Remembering my mother with a book, not as a cook

My mother, Elaine Troy, was born in 1933 and died this past Monday at the age of 86.

AS ZIONISTS, my parents knew what a profound statement of optimism and Jewish continuity building a Jewish home was 10 years after the Holocaust, and seven years into Israel’s existence. (photo credit: Courtesy)
AS ZIONISTS, my parents knew what a profound statement of optimism and Jewish continuity building a Jewish home was 10 years after the Holocaust, and seven years into Israel’s existence.
(photo credit: Courtesy)
One day in Champlain Colony, that ramshackle collection of bungalows by the polluted Lake Champlain we considered our summer paradise, my mother was doing what she usually did while using the communal washer-dryer.

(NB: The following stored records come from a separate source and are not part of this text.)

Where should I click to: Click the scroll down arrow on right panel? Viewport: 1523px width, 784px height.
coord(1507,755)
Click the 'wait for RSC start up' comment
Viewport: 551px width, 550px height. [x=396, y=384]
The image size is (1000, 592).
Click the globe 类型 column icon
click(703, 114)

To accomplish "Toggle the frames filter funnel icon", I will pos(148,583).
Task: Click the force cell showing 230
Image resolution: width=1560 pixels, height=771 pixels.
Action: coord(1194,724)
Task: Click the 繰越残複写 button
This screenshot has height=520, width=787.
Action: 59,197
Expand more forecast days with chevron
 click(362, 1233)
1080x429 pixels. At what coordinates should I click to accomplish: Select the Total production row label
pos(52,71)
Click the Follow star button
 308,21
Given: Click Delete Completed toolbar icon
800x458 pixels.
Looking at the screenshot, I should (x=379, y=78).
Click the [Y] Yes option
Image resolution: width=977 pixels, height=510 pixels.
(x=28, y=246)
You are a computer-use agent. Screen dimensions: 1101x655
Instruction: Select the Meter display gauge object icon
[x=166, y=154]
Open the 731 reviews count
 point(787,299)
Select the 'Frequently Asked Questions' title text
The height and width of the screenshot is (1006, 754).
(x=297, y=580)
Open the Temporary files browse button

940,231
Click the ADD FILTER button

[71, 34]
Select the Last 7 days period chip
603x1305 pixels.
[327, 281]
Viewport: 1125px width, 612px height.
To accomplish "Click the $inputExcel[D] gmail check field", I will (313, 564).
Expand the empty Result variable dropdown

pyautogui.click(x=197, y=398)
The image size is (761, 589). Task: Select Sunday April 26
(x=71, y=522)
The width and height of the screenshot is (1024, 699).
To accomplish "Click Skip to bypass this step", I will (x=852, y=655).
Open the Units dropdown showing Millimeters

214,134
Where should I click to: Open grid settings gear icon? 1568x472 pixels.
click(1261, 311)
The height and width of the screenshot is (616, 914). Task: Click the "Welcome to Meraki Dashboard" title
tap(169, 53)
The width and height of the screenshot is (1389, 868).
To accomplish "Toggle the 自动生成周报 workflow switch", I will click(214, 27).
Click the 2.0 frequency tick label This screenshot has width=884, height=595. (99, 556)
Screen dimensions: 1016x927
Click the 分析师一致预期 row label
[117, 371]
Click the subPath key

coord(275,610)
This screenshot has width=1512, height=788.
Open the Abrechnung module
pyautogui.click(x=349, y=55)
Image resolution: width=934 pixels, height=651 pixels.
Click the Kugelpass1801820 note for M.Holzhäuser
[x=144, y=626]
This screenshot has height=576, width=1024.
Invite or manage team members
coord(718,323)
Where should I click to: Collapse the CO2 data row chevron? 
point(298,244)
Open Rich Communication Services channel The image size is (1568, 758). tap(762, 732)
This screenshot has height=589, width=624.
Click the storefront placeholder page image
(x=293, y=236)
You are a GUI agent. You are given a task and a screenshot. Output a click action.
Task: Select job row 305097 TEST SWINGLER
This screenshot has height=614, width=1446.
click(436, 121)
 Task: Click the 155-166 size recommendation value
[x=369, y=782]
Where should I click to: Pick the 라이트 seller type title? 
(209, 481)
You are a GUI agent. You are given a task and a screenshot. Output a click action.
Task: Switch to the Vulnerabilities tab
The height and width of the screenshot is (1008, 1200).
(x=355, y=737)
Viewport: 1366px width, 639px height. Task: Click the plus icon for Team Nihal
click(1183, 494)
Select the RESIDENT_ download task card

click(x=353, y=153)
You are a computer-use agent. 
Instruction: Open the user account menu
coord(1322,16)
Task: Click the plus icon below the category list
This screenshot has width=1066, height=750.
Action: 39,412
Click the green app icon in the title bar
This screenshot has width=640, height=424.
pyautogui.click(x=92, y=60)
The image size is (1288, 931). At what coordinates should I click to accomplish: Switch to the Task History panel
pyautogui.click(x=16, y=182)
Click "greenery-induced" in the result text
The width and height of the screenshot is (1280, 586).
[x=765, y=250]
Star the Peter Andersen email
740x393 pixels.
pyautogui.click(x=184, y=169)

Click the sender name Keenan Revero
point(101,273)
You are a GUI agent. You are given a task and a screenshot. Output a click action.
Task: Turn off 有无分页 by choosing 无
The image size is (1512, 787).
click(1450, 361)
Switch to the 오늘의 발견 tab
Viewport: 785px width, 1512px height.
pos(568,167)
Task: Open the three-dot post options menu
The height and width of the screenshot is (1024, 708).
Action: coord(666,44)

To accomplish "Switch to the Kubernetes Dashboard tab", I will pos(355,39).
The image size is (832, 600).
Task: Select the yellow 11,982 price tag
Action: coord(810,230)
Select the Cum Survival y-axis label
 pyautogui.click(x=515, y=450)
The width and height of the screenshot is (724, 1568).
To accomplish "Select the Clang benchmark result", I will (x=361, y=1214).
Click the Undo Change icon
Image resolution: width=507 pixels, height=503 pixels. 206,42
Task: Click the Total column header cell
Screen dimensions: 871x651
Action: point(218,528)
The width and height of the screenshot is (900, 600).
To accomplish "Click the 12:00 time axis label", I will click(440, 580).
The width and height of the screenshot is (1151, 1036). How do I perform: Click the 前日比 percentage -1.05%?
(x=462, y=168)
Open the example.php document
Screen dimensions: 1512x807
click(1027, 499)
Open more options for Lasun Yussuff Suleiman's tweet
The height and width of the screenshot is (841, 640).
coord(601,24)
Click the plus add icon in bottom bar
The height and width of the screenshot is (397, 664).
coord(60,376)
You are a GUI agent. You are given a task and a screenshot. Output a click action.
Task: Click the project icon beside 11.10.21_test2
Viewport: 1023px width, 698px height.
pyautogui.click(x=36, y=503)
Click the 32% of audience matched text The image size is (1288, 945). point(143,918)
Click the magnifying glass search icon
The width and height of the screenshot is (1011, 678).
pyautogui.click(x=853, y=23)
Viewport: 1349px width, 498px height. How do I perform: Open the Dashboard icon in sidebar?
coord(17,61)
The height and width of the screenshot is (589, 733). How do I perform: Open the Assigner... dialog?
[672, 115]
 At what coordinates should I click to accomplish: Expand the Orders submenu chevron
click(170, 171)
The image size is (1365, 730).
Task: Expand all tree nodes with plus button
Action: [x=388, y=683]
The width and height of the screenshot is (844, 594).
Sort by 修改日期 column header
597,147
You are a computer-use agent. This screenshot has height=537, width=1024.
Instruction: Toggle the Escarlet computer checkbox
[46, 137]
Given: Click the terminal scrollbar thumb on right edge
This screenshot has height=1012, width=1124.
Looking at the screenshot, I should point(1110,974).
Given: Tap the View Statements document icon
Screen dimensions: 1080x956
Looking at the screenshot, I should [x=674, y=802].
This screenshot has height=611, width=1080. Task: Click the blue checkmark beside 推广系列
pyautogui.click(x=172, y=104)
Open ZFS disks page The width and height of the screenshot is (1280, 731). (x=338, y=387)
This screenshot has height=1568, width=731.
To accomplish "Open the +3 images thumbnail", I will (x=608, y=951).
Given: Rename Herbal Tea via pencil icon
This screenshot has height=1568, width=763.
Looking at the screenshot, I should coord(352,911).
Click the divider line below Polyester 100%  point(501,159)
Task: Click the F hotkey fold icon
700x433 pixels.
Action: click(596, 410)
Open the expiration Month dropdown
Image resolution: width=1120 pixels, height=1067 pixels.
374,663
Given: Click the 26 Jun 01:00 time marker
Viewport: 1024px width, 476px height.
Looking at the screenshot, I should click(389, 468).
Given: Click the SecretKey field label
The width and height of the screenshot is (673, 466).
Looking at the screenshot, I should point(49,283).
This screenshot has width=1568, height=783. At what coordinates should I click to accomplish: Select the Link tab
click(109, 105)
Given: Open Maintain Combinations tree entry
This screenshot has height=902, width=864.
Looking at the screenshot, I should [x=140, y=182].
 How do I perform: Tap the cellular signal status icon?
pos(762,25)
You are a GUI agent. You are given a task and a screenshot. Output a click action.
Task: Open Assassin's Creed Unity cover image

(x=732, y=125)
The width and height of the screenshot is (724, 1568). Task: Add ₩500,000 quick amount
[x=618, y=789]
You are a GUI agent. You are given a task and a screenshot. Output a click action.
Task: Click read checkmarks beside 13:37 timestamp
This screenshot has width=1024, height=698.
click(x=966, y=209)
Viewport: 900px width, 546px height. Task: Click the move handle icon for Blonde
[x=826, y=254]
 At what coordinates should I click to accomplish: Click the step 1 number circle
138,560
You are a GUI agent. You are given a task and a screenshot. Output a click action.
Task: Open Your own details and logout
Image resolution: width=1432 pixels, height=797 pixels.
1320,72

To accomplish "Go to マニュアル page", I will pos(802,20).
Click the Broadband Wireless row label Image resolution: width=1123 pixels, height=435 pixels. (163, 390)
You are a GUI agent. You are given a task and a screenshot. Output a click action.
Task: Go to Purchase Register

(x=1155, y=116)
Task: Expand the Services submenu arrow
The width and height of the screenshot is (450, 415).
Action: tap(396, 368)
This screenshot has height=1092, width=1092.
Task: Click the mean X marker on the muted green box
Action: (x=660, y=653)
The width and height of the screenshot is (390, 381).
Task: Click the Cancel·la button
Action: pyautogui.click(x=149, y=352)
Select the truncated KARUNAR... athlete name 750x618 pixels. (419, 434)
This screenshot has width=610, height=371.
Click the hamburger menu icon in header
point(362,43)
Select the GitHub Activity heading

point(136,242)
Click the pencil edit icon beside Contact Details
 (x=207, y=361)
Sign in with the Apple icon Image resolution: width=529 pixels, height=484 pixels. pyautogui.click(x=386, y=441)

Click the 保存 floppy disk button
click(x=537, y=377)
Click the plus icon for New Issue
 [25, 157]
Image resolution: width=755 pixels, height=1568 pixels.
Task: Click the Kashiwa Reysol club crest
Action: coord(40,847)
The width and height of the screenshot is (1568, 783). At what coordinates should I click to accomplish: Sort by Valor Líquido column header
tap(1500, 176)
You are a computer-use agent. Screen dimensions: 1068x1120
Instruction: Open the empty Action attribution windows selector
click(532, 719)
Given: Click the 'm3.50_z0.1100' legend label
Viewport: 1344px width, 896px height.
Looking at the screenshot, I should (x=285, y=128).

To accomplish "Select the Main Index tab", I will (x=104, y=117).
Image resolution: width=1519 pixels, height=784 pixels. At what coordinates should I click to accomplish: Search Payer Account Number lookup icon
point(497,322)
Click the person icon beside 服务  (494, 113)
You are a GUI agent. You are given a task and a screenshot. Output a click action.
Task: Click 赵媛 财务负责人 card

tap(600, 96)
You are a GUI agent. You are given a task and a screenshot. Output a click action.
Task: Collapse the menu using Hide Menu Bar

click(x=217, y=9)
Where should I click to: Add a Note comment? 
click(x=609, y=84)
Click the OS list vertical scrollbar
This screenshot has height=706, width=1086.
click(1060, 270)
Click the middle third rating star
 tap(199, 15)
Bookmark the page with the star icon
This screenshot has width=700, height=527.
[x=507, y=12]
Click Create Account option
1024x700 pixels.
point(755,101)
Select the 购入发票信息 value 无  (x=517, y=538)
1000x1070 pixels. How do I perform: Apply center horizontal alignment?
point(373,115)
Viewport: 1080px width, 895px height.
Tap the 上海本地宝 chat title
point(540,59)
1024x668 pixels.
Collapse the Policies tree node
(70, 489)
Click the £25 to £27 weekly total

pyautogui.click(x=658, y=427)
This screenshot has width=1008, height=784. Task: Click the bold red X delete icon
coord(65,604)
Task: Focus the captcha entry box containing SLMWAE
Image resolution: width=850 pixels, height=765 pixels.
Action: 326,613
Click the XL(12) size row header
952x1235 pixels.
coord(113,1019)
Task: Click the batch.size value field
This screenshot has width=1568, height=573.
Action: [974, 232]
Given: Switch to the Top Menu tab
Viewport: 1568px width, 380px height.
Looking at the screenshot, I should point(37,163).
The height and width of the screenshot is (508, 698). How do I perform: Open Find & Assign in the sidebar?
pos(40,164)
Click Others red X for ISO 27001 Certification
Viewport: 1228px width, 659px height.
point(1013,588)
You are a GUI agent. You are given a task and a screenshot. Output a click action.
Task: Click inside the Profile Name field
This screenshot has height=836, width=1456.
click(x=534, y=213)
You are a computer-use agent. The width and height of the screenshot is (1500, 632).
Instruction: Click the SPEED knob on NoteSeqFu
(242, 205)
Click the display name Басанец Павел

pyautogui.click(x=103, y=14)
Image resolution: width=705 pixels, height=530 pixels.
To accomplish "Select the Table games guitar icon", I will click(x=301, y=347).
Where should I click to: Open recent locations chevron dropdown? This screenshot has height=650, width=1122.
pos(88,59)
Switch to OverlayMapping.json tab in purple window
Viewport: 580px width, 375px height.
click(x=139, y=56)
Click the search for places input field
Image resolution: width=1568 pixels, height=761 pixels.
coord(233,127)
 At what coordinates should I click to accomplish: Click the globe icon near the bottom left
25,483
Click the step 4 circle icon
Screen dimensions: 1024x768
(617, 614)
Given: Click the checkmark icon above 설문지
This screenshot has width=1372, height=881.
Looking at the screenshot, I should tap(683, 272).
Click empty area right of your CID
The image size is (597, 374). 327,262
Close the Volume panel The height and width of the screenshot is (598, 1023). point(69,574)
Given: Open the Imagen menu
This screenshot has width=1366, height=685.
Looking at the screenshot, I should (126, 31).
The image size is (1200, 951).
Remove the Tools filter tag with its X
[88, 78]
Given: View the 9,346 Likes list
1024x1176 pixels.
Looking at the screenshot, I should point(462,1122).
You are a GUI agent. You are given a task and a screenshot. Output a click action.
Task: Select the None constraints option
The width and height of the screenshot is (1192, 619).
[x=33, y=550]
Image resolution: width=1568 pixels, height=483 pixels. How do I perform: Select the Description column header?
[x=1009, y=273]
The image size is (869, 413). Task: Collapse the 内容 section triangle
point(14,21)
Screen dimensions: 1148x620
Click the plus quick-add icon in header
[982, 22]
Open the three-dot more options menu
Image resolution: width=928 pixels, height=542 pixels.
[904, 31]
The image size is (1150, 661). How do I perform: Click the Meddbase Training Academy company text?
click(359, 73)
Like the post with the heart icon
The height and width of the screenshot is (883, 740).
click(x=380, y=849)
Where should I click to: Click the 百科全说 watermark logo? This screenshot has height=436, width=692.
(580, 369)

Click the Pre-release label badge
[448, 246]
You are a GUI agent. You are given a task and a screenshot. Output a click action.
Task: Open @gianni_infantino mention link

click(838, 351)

A neighbor asked, “Why are you reading?” It was 1969, and the perfectly-coiffed women on TV concentrated on their chores single-mindedly. My mother replied, “I want my children to remember me for reading books not washing their clothes.”
My mother, Elaine Troy, was born in 1933 and died this past Monday at the age of 86. When wasn’t just a bookworm, she was a book junkie and book pack rat. Our house in Queens, New York, overflowed with books like Mr. Whoopee’s closet on Tennessee Tuxedo – on shelves, off shelves, on desks, in closets. To her, books were airline tickets to adventure, passports to other worlds, secret decoders for understanding this world, instruction manuals for building a better world, barbells for the mind, kosher chocolate fudge cake for the soul.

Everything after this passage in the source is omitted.